Se trata de un estudio de cohortes retrospectivo realizado en 2 centros hospitalarios de tercer nivel. Se incluyeron un total de 818 pacientes. La medida de resultado principal fue la afectación del GC. La valoración de predictores independientes de esta afectación se realizó mediante una regresión logística múltiple y un árbol de clasificación y regresión (CART).

Resultados

El análisis de regresión logística múltiple mostró que la ulceración, el grosor tumoral y un alto índice mitótico (IM) (≥6 mitosis/mm2) se relacionaron con la afectación metastásica del GC de forma independiente. El CART mostró que el grosor de Breslow fue el factor más importante como predictor de la afectación linfática. Para los melanomas gruesos (>2mm) las variables predictoras fueron la ausencia de infiltrado inflamatorio, la edad y la localización. Para los melanomas menores de 2mm las variables predictoras fueron el IM (>6mitosis/mm2), la ulceración y el grosor. El grosor tumoral, la edad, la localización y el IM fueron predictores de la supervivencia de estos pacientes.

Conclusión

Un alto IM se asocia con una mayor afectación metastásica del GC y una peor supervivencia.
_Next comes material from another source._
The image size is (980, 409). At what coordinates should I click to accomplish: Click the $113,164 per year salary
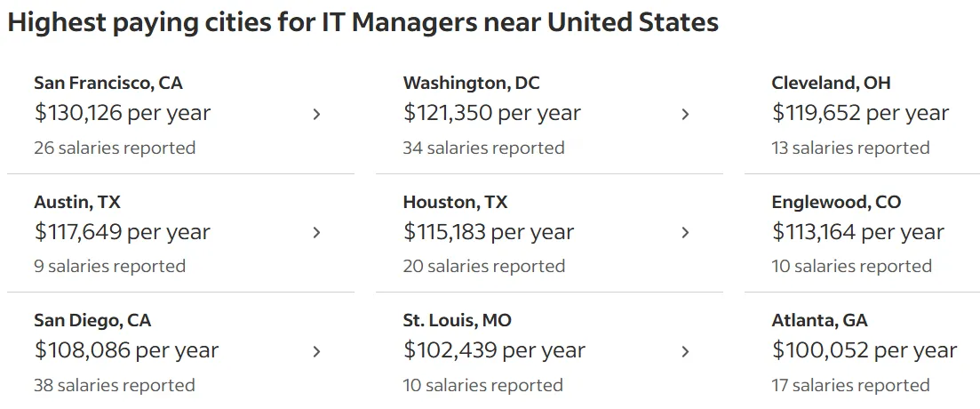point(858,232)
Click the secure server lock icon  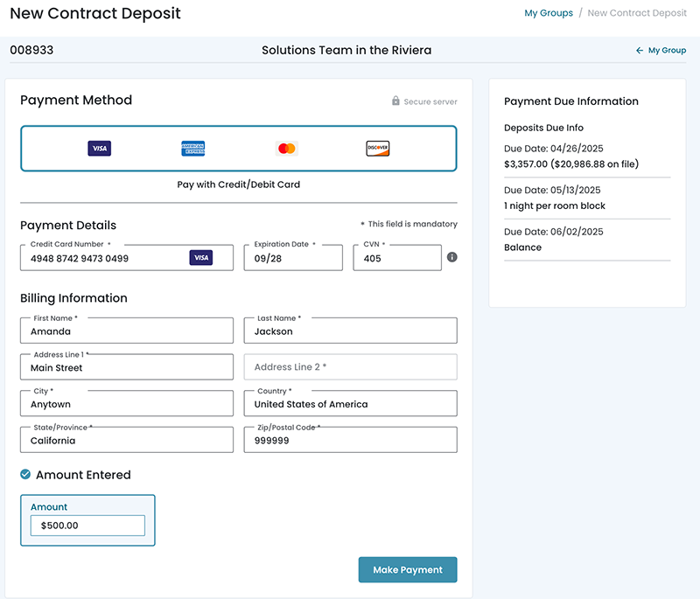396,101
Con la metodología CART es posible una mejor predicción de la afectación metastásica regional con vistas al mejor manejo clínico de estos pacientes o su inclusión en ensayos clínicos.

Palabras clave:
Melanoma
Biopsia de ganglio linfático centinela
Pronóstico
Índice mitótico
Linfocitos que infiltran los tumores
Texto completo
Introduction

Sentinel lymph node (SN) metastasis is currently the most important predictor of survival in patients with melanoma.1 Although early dissection of affected lymph nodes has not been proven to improve overall survival,2 it is accepted that knowledge of regional involvement permits a more accurate prognosis and helps in the planning of treatment.3

Breslow thickness and presence of ulceration have been systematically linked to a higher likelihood of SN involvement in melanoma.4–7

In recent years, however, mitotic rate has gained increasing recognition as both a prognostic and predictive factor for SN metastasis, particularly since the best method for calculating this rate was established.8–11 Nonetheless, in the latest version of the Cancer Staging Manual of the American Joint Committee on Cancer (AJCC), mitotic rate is recognized only as a prognostic factor in thin melanomas.1

When taking decisions in medicine, it is important to consider evidence based on sound methods to resolve problems that arise when classifying or stratifying patients or assessing prognosis.12 Decision trees are being increasingly used for this purpose, and one particularly useful tool is classification and regression tree (CART) analysis.13 CART offers several advantages over logistic regression. It is simpler to use and interpret, and furthermore, the fact that it is based on a nonparametric method means that no prior assumptions need to be made regarding the distribution of predictors, the relationships between predictors and outcome, or interactions between predictors.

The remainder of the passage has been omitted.